>> begin Supplied entries

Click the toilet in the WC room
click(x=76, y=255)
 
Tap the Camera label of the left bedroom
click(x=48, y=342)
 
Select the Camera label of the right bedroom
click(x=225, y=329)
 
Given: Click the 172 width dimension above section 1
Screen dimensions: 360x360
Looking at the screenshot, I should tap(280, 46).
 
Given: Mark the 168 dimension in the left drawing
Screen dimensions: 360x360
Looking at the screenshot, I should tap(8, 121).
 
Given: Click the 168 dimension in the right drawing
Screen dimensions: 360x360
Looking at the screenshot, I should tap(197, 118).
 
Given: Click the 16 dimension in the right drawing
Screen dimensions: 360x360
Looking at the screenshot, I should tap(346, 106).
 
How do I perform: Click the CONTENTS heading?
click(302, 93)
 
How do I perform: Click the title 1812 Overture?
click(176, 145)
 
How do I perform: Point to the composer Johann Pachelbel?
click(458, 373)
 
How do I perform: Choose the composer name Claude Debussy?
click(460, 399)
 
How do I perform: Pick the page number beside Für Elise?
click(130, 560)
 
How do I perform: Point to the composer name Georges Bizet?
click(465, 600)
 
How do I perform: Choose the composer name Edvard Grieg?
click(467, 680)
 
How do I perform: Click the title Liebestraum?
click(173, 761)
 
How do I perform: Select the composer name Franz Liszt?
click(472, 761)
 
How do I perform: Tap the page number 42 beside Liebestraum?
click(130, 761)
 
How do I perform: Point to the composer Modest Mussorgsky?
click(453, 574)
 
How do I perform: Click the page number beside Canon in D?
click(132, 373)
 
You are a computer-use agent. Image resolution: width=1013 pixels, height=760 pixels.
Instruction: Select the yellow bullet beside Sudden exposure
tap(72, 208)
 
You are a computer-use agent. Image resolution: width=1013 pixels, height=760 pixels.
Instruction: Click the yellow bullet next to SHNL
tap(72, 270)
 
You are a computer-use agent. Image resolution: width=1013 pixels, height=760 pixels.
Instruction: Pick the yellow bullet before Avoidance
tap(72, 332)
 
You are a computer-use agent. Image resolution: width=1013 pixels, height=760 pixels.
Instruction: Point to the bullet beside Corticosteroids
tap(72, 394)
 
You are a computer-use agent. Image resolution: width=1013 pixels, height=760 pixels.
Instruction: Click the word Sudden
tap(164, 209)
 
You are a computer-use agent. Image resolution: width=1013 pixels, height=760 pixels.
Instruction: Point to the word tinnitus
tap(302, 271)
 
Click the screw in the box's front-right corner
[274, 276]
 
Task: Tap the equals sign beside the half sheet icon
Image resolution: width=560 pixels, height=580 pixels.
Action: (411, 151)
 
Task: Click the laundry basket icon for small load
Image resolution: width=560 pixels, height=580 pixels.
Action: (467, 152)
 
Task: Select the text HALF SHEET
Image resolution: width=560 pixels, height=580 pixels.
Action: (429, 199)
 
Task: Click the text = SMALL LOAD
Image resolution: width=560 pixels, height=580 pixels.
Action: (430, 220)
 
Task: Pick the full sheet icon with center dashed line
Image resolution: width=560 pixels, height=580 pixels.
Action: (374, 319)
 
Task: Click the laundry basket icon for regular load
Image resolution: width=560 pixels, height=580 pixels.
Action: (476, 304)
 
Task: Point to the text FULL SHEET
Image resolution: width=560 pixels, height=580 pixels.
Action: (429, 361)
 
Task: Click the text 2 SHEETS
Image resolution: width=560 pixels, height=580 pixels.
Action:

>> end Supplied entries

Rewrite all the lines above as a numbered list, omitting the blank lines.

* _Exercise solution_
1. Click the toilet in the WC room
2. click(x=76, y=255)
3. Tap the Camera label of the left bedroom
4. click(x=48, y=342)
5. Select the Camera label of the right bedroom
6. click(x=225, y=329)
7. Given: Click the 172 width dimension above section 1
8. Screen dimensions: 360x360
9. Looking at the screenshot, I should tap(280, 46).
10. Given: Mark the 168 dimension in the left drawing
11. Screen dimensions: 360x360
12. Looking at the screenshot, I should tap(8, 121).
13. Given: Click the 168 dimension in the right drawing
14. Screen dimensions: 360x360
15. Looking at the screenshot, I should tap(197, 118).
16. Given: Click the 16 dimension in the right drawing
17. Screen dimensions: 360x360
18. Looking at the screenshot, I should tap(346, 106).
19. How do I perform: Click the CONTENTS heading?
20. click(302, 93)
21. How do I perform: Click the title 1812 Overture?
22. click(176, 145)
23. How do I perform: Point to the composer Johann Pachelbel?
24. click(458, 373)
25. How do I perform: Choose the composer name Claude Debussy?
26. click(460, 399)
27. How do I perform: Pick the page number beside Für Elise?
28. click(130, 560)
29. How do I perform: Point to the composer name Georges Bizet?
30. click(465, 600)
31. How do I perform: Choose the composer name Edvard Grieg?
32. click(467, 680)
33. How do I perform: Click the title Liebestraum?
34. click(173, 761)
35. How do I perform: Select the composer name Franz Liszt?
36. click(472, 761)
37. How do I perform: Tap the page number 42 beside Liebestraum?
38. click(130, 761)
39. How do I perform: Point to the composer Modest Mussorgsky?
40. click(453, 574)
41. How do I perform: Click the page number beside Canon in D?
42. click(132, 373)
43. You are a computer-use agent. Image resolution: width=1013 pixels, height=760 pixels.
44. Instruction: Select the yellow bullet beside Sudden exposure
45. tap(72, 208)
46. You are a computer-use agent. Image resolution: width=1013 pixels, height=760 pixels.
47. Instruction: Click the yellow bullet next to SHNL
48. tap(72, 270)
49. You are a computer-use agent. Image resolution: width=1013 pixels, height=760 pixels.
50. Instruction: Pick the yellow bullet before Avoidance
51. tap(72, 332)
52. You are a computer-use agent. Image resolution: width=1013 pixels, height=760 pixels.
53. Instruction: Point to the bullet beside Corticosteroids
54. tap(72, 394)
55. You are a computer-use agent. Image resolution: width=1013 pixels, height=760 pixels.
56. Instruction: Click the word Sudden
57. tap(164, 209)
58. You are a computer-use agent. Image resolution: width=1013 pixels, height=760 pixels.
59. Instruction: Point to the word tinnitus
60. tap(302, 271)
61. Click the screw in the box's front-right corner
62. [274, 276]
63. Task: Tap the equals sign beside the half sheet icon
64. Image resolution: width=560 pixels, height=580 pixels.
65. Action: (411, 151)
66. Task: Click the laundry basket icon for small load
67. Image resolution: width=560 pixels, height=580 pixels.
68. Action: (467, 152)
69. Task: Select the text HALF SHEET
70. Image resolution: width=560 pixels, height=580 pixels.
71. Action: (429, 199)
72. Task: Click the text = SMALL LOAD
73. Image resolution: width=560 pixels, height=580 pixels.
74. Action: (430, 220)
75. Task: Pick the full sheet icon with center dashed line
76. Image resolution: width=560 pixels, height=580 pixels.
77. Action: (374, 319)
78. Task: Click the laundry basket icon for regular load
79. Image resolution: width=560 pixels, height=580 pixels.
80. Action: (476, 304)
81. Task: Point to the text FULL SHEET
82. Image resolution: width=560 pixels, height=580 pixels.
83. Action: (429, 361)
84. Task: Click the text 2 SHEETS
85. Image resolution: width=560 pixels, height=580 pixels.
86. Action:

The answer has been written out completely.